(Dataset entries)
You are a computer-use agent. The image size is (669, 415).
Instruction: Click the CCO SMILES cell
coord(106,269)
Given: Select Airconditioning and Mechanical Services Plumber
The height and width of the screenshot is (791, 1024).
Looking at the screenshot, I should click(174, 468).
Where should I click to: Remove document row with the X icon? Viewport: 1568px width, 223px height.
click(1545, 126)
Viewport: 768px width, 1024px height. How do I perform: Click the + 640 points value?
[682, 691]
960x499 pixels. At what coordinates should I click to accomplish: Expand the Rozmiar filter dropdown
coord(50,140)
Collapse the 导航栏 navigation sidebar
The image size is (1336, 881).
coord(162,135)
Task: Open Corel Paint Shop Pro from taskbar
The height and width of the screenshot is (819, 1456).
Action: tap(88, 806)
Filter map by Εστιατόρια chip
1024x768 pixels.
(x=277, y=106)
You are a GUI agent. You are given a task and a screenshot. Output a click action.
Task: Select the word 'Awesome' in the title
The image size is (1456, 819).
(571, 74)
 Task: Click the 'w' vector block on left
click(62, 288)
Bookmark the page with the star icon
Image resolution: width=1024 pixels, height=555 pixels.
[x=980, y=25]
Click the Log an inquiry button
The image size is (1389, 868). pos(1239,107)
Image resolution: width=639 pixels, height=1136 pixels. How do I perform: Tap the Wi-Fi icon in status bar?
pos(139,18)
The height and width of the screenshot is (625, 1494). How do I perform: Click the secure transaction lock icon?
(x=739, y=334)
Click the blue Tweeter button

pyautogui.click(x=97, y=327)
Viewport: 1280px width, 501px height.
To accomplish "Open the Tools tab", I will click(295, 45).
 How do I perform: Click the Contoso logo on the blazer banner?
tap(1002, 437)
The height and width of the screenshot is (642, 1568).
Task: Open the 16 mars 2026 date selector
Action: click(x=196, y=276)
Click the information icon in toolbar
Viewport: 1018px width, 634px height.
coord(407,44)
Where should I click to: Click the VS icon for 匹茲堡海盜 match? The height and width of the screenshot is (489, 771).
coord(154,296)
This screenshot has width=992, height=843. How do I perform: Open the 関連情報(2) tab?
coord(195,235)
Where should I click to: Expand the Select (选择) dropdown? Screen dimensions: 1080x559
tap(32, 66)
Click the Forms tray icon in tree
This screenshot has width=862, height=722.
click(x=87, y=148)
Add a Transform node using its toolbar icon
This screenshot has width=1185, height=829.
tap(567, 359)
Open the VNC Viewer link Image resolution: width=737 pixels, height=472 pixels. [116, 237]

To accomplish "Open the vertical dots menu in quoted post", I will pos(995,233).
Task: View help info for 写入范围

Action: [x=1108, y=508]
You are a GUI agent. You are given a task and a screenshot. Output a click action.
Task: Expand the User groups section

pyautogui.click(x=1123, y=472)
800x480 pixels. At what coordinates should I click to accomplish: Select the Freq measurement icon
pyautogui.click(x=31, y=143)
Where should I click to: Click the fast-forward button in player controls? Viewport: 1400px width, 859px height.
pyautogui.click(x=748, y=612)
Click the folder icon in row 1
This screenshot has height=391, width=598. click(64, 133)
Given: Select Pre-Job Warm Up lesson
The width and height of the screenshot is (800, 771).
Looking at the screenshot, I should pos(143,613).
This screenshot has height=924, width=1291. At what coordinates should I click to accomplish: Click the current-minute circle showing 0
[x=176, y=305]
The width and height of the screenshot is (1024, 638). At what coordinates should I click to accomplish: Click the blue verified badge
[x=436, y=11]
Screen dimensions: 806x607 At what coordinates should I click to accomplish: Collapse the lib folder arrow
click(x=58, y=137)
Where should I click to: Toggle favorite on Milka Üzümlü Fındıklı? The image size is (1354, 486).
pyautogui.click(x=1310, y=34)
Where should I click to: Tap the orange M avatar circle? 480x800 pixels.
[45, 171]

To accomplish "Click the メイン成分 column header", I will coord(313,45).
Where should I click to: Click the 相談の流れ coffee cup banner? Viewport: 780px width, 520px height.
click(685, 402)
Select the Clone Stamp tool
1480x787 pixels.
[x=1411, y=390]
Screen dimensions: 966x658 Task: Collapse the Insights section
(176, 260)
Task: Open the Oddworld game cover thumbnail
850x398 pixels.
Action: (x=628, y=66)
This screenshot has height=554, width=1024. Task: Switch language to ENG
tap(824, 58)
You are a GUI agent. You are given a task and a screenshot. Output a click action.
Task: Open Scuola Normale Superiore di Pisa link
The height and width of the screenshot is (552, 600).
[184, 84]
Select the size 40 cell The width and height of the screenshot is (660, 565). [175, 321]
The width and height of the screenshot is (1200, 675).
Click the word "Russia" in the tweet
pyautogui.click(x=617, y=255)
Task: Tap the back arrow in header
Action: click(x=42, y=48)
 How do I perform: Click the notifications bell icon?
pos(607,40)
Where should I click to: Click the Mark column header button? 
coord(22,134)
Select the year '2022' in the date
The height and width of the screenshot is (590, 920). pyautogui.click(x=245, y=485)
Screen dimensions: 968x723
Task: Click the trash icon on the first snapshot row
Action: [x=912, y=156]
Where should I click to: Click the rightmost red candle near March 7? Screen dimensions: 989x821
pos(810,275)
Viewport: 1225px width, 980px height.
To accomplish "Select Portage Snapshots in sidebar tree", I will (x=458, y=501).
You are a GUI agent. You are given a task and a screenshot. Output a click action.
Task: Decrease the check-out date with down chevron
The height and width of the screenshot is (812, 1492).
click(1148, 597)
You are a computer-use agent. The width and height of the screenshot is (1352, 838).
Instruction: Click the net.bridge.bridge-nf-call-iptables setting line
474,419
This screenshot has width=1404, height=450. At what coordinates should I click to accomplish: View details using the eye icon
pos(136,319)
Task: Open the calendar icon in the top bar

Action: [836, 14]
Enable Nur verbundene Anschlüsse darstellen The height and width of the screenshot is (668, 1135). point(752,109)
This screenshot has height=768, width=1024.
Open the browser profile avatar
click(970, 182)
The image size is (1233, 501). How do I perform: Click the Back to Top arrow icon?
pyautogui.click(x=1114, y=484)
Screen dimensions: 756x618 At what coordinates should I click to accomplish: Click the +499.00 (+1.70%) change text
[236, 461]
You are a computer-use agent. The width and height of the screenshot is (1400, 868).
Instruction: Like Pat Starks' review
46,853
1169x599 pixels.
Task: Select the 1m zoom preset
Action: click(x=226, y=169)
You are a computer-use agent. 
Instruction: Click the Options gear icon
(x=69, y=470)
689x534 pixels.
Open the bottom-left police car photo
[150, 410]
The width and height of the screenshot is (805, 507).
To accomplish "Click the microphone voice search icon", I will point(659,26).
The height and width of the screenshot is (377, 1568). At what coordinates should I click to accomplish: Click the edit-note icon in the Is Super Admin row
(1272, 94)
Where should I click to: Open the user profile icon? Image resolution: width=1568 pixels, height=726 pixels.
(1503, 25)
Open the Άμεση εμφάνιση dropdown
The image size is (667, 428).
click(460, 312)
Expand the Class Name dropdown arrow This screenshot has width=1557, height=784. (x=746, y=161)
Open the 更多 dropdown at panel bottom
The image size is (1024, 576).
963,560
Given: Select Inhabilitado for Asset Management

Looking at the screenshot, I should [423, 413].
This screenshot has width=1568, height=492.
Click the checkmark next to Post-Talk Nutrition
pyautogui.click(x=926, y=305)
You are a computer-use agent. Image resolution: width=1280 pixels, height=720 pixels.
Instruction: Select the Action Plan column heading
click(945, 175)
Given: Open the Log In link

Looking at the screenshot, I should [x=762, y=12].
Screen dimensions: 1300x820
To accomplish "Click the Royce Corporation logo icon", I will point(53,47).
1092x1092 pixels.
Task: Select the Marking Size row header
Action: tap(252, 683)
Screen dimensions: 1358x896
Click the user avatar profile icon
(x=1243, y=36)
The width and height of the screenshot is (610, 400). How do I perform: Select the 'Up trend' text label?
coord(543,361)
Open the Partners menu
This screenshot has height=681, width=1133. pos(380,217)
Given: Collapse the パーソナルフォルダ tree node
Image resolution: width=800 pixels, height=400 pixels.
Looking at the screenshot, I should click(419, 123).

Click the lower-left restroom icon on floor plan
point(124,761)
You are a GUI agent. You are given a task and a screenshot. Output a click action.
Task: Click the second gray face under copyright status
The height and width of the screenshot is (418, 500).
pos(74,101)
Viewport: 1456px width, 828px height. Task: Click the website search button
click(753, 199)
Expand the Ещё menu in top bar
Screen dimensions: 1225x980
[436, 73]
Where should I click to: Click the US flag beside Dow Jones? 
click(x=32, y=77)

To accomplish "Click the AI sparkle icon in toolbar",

*YOUR ASSIGNMENT*. Among the entries, find each line that includes the string "node" and copy it.

*RESPONSE AREA*.
Add a Transform node using its toolbar icon
Given: Collapse the パーソナルフォルダ tree node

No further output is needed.